I suspect my mid-weeks may become pockets of danger zones.

No, Kenny. Not that kind. I mean emotional danger zones.
Much like last Wednesday, I'm feeling like I have to really push to get over the hump. Putting in a full week of work and using the bulk of my free time to dig myself out of this financial mess is exhausting. It took all I had just to check in on the status of my student loan deferment (it's still pending).

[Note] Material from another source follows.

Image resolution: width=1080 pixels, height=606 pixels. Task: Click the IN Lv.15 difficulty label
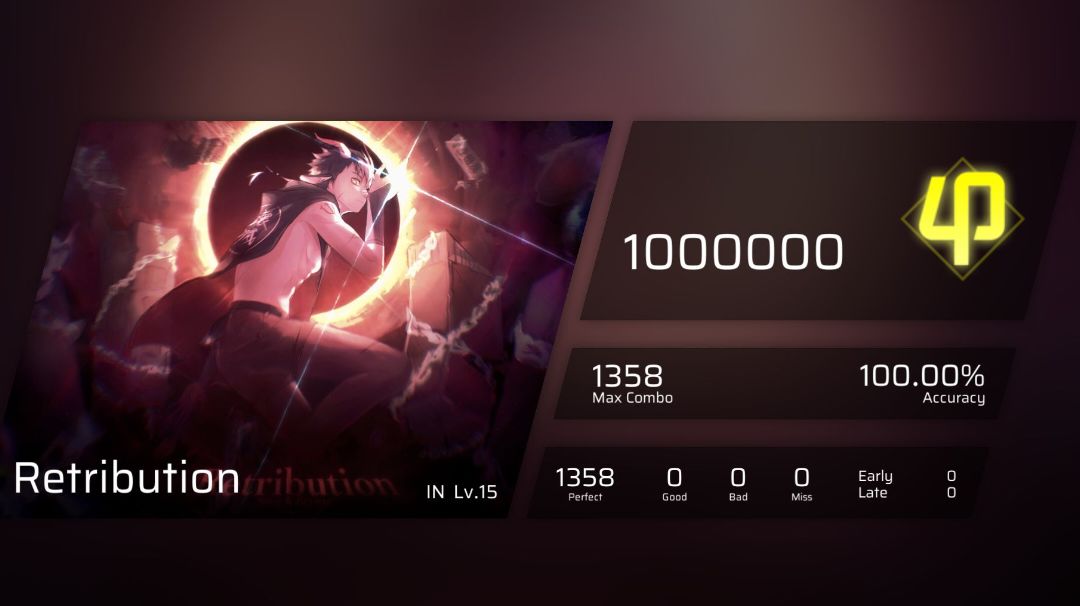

It's not like I had a bad day. This morning I had a job interview. I hope I don't get it. It's going to be a nightmare of stress if I do. I don't think it fits me and my personality. On the plus side, I interviewed well and they took me quite seriously. The night before, I rehearsed answers to questions I felt they would ask, I researched their company, and prepared questions of my own. I was confidant and relaxed. I looked ever so handsome. The prep work I put in really paid off. During the interview I noticed that I am much more hire-worthy and charming than I thought I was. I'm getting better at selling the product I call "Me." I was duly impressed with how I handled myself compared to previous interviews.
So it was a mixed success. I don't regret going because there was a little self discovery happening there. And I saw it as a valuable practice session for shooting for a job I would prefer down the line.
Still, I felt inexplicably disconsolate.
Afterwards, I biked to work for five hours. On the way home, my bike seat broke off. Sadness ensued. That incident pushed me into a bit of despair. The last thing I need right now when I'm trying to climb out of debt is to have my cheapest mode of transportation break down on me.
That and I've had a headache all day.
The weekend is arriving. But for now, I am drained.
Am I going to be able to handle the dips in energy while I'm trying to chip away at something that feels insurmountable? I have no choice, I guess. I'm really sick of being poor and static. But it's amazing that I am not yet two weeks into this challenge and my excitement is ebbing.
I'm going to take some asprin and pretend my water is a Guinness.